Find answers, ask questions, and share your expertise

Yarn jobs are getting stuck in ACCEPTED state

avatar
New Contributor

I ve set up a new Ambari cluster. But cant run any jobs there using yarn because they all get stuck in ACCEPTED state(AM container waits for RM). If I go to the allocated container its state is RUNNING but there are no logs, only message that it is currently in LOCALIZING state.

Job fails eventually due to timeout issues

Ambari version is 2.6.2.0

Thanks

3 REPLIES 3

avatar
Master Collaborator

@Artyom Timofeev

As for containers are stuck in localizing phase, seems you are hit on this reported bug on Yarn which is resolved in 3.0.0 version.

https://issues.apache.org/jira/browse/YARN-6078

avatar
Explorer

@Jagadeesan A S I am using 3.0.0.0-1634. But I am still facing this issue. It is resolved in 3.0.0 or 3.1.0?

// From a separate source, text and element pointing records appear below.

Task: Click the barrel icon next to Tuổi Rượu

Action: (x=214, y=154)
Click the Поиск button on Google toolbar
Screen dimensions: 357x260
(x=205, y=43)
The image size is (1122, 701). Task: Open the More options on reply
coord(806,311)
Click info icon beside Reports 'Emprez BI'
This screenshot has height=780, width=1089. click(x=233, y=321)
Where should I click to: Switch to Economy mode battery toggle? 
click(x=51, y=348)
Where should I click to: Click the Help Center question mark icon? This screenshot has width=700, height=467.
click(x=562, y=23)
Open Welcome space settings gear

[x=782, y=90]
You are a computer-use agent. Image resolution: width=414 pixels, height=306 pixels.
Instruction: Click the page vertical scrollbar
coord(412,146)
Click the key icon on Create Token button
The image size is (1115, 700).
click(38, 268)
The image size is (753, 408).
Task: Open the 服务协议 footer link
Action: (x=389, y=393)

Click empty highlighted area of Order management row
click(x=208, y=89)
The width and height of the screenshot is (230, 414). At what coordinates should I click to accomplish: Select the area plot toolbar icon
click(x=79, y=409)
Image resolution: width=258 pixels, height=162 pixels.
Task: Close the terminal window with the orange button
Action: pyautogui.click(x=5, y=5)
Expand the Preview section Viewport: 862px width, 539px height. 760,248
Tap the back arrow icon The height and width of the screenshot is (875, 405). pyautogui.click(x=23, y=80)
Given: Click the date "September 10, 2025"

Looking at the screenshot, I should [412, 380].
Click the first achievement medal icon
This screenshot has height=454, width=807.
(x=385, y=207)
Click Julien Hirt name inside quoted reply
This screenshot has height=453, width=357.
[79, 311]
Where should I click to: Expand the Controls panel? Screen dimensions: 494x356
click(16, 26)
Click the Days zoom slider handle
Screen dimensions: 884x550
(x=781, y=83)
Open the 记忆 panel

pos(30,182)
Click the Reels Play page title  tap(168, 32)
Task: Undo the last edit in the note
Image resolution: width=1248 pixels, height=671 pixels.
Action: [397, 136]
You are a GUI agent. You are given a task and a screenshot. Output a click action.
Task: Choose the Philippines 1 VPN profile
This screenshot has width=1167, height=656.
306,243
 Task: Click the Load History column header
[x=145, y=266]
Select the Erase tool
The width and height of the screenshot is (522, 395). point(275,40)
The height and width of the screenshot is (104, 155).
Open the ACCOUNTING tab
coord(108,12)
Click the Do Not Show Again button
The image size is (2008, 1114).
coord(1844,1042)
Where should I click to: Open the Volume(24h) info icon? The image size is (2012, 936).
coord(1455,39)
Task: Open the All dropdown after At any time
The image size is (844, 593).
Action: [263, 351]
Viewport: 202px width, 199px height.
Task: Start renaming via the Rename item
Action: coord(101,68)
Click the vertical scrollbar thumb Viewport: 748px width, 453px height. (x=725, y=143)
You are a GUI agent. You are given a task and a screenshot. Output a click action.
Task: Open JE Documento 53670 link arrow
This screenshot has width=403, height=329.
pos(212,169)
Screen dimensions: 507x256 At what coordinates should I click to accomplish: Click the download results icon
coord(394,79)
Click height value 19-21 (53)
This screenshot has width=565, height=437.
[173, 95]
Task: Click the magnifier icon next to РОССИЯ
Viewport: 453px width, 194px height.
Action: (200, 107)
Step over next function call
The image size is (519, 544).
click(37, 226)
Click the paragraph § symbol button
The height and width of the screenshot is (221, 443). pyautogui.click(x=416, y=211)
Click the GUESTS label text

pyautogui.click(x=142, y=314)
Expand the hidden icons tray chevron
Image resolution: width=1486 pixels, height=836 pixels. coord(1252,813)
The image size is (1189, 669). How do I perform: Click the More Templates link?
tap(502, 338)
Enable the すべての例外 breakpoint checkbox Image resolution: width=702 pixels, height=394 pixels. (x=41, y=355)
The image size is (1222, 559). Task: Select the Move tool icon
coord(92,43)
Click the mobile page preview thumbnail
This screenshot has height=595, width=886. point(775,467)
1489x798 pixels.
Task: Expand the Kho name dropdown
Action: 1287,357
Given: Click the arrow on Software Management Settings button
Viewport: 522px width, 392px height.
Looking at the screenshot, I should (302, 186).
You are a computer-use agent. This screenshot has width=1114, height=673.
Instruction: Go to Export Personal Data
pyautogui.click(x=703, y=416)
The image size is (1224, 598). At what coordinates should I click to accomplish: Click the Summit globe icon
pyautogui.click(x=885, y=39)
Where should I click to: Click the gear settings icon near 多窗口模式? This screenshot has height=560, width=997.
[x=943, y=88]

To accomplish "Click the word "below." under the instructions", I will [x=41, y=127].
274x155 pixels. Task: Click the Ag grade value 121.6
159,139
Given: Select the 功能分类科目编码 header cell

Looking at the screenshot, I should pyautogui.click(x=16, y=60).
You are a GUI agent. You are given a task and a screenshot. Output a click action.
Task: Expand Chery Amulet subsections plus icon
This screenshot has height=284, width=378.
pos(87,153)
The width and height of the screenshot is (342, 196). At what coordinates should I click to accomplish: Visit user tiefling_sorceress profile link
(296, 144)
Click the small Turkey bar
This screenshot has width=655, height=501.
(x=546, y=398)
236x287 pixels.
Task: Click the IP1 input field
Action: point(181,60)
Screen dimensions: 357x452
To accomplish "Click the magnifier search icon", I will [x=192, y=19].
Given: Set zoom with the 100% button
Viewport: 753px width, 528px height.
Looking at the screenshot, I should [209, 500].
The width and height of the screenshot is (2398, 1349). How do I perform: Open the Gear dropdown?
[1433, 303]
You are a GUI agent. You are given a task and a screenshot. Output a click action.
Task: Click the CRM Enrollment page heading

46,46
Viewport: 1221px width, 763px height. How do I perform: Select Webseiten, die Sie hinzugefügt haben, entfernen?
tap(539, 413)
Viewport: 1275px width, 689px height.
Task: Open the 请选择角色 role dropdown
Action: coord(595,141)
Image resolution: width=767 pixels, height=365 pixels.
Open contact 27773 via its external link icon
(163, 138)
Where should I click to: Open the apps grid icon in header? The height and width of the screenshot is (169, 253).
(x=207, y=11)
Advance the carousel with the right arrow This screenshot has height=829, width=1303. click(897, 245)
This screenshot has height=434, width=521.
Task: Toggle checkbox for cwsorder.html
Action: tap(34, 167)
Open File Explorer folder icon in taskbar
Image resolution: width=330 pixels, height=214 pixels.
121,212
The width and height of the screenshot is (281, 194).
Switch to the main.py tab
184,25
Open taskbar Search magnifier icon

The annoying part is that the issue is random. It picks any job at any time. The same job runs fine and suddenly it fails with this issue and next time some other job might fail after couple of days which had successfully ran earlier and which will run properly in future. There is no other jobs running during that time.

avatar
Master Collaborator

@Suraj Singh

Actually particular fix is released in following version 3.1.0, 2.10.0, 2.9.1, 3.0.1 . Related JIRA https://issues.apache.org/jira/browse/YARN-7873. Fix you read complete comments then you will get idea about why they revert YARN-6078 and not released on 3.0.0.